Here are the important bits:

  • An internet connection will not be required to play offline Xbox One games – After a one-time system set-up with a new Xbox One, you can play any disc based game without ever connecting online again. There is no 24 hour connection requirement and you can take your Xbox One anywhere you want and play your games, just like on Xbox 360.
  • Trade-in, lend, resell, gift, and rent disc based games just like you do today – There will be no limitations to using and sharing games, it will work just as it does today on Xbox 360.

In addition to buying a disc from a retailer, you can also download games from Xbox Live on day of release. If you choose to download your games, you will be able to play them offline just like you do today. Xbox One games will be playable on any Xbox One console — there will be no regional restrictions.

These changes will impact some of the scenarios we previously announced for Xbox One. The sharing of games will work as it does today, you will simply share the disc. Downloaded titles cannot be shared or resold. Also, similar to today, playing disc based games will require that the disc be in the tray.

It’s a full swing back to how things are with the Xbox 360 but I am curious why they could not apply the “Shared Game Library” initiative with digital games. They certainly could have propped that as a key selling point for their platform. I suspect they will roll that feature back out post launch.

This is an unprecedented move for Microsoft. They’ve never done a 180 like this prior to a product’s launch. Windows 8 Store received a fair amount of criticism and they didn’t budge on that. Microsoft was in the habit of making adjustments in future revisions.

So what broke the camel’s back? Was it the mainstream press and their stories about Microsoft alienating military personnel who don’t always have the luxury of a consistent internet connection?
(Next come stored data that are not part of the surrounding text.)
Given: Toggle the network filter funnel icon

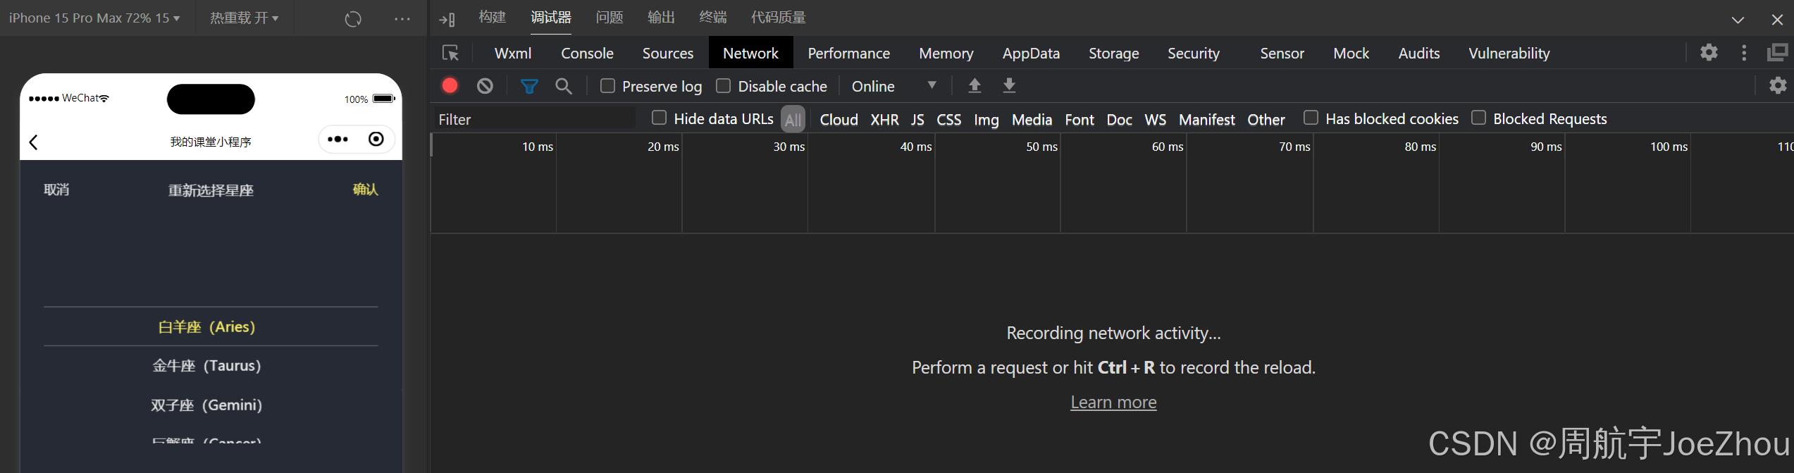Looking at the screenshot, I should [529, 86].
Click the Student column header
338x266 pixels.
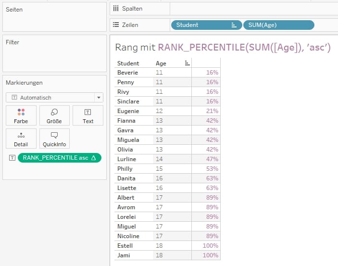[128, 63]
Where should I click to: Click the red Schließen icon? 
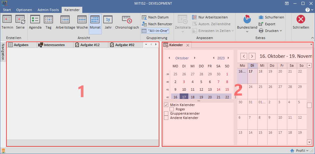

Or was it the fact that Jimmy Fallon went out of his way to highlight the fact that the PS4 can play used games? It was a little late for the latter but stranger things have transpired in the gaming space as of late.

I guess it doesn’t really matter how or why they reached their new policy stance. The end result is that the consumer now have more choices as a result of this reversal and we’re all better off for it.

Will I get an Xbox One after this policy change? Well I was planning on picking one up later on anyways. I wanted to pick one up when it reached $299.99 and/or enough worthwhile exclusives piled up. I was not going to choosing the PlayStation 4 as my primary because of its DRM policy, I chose it because of its price, its power and Sony’s Worldwide Studios.